Recently I joined a panel of energy experts at the New York Times conference Energy for Tomorrow: Building Sustainable Cities. Given that the world’s urban population is expected to increase by more than 3 billion over the next 40 years, we discussed strategies and solutions to sustainably and effectively meet our future energy demands. Central to the conversation was the role a modernized electric grid will play in this effort.
To successfully transition to a smarter, more reliable and modernized electric grid — the Energy Department is investing in a wide range of research and deployment (R&D) activities. From innovative energy storage technologies to microgrids — our R&D investments will add critical capabilities to our electric grid and do so in a cost-effective manner.
One of many exciting R&D areas we’re focusing on is learning more about the health of the electric grid. As part of the Recovery Act, we have partnered with utilities across America to deploy sophisticated sensors known as synchrophasors that monitor the flow of electricity with greater precision and provide unprecedented insight and information on system health. Soon, these real-time measurements will allow system operators to identify and respond to deteriorating or abnormal grid conditions more quickly. That improved awareness will lead to improved reliability, reduced severity of blackouts, and faster restoration of power following power outages.

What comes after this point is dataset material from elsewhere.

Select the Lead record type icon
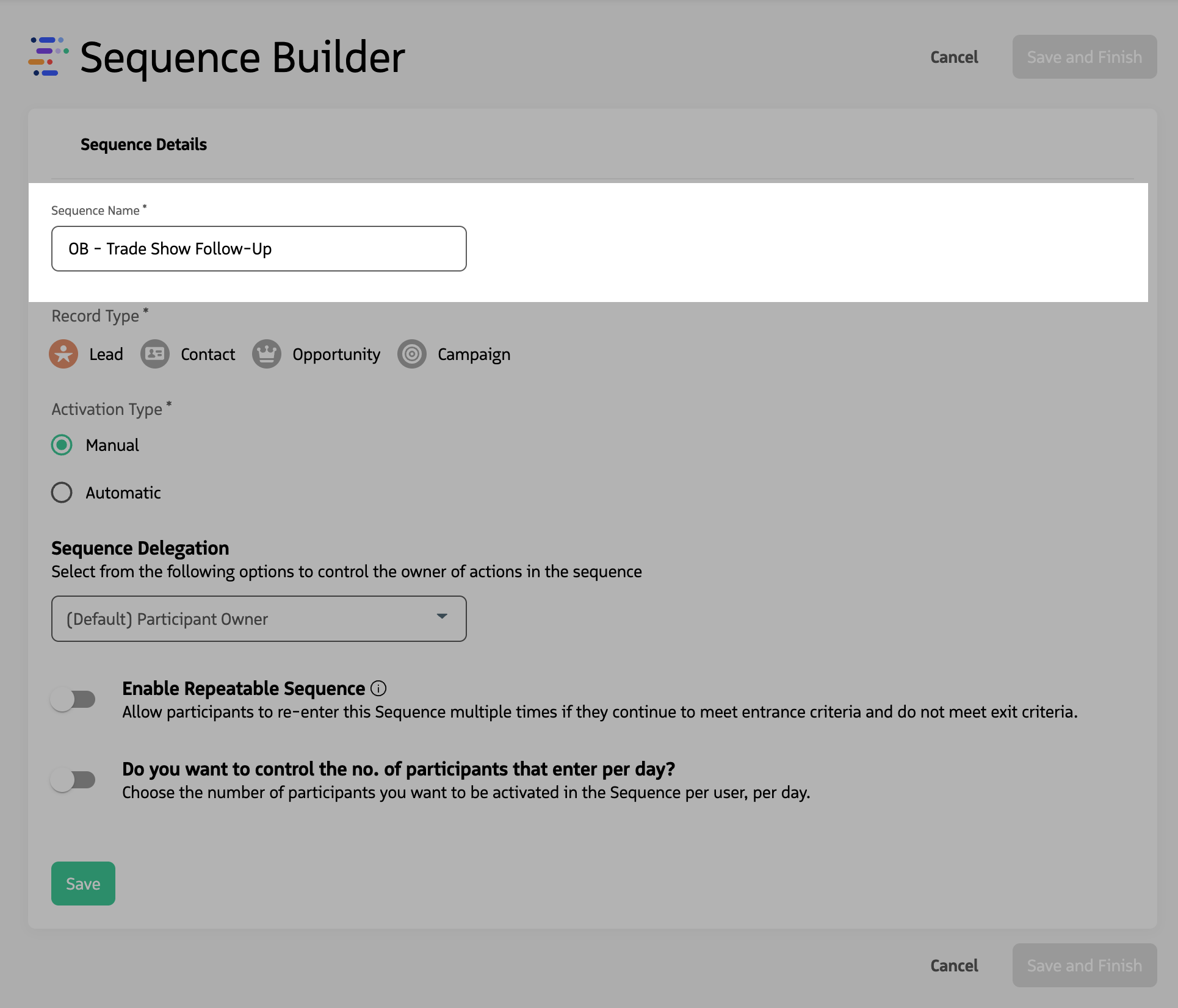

Learning how to understand and interpret all of this synchrophasor data will be crucial. The Energy Department recently announced seven awards for researchers and students to conduct research with synchrophasor data collected from utilities. This funding will also allow universities to develop curricula and training to better prepare the smart grid workforce of the future.
As our electric power system grows more complex, advanced modeling tools that simulate the electric grid must keep pace. We have leveraged the expertise of the Pacific Northwest National Laboratory (PNNL) to develop an open-source modeling tool– GridLAB-D™ — to simulate and evaluate the effectiveness of smart grid technologies. Today, using PNNL’s GridLAB-D™ tool, the National Rural Electric Cooperative Association is helping local utilities better understand the power distribution system and all of the components that affect its behavior, such as weather, retail markets, distributed resources, demand response and more. With access to PNNL’s advanced modeling techniques and high-performance algorithms, rural co-ops are fully plugged-in to the latest world class grid technology and analysis so that even small utilities can easily model and evaluate smart grid technologies and advance grid modernization.
R&D also plays a vital role as we face increases in sophisticated cyber attacks. OurCybersecurity for Energy Delivery Systems (CEDS) program is working hand-in-hand with industry to reduce the risk and impact of energy disruptions due to cyber attack. Learn more about our strategy to protect the electric grid from cyber attack by viewing the 2011 Roadmap to Achieve Energy Delivery Systems Cybersecurity.
As our energy demands continue to evolve, so must our capabilities to respond to those demands, and a solid R&D effort is a vital component of our ability to respond successfully.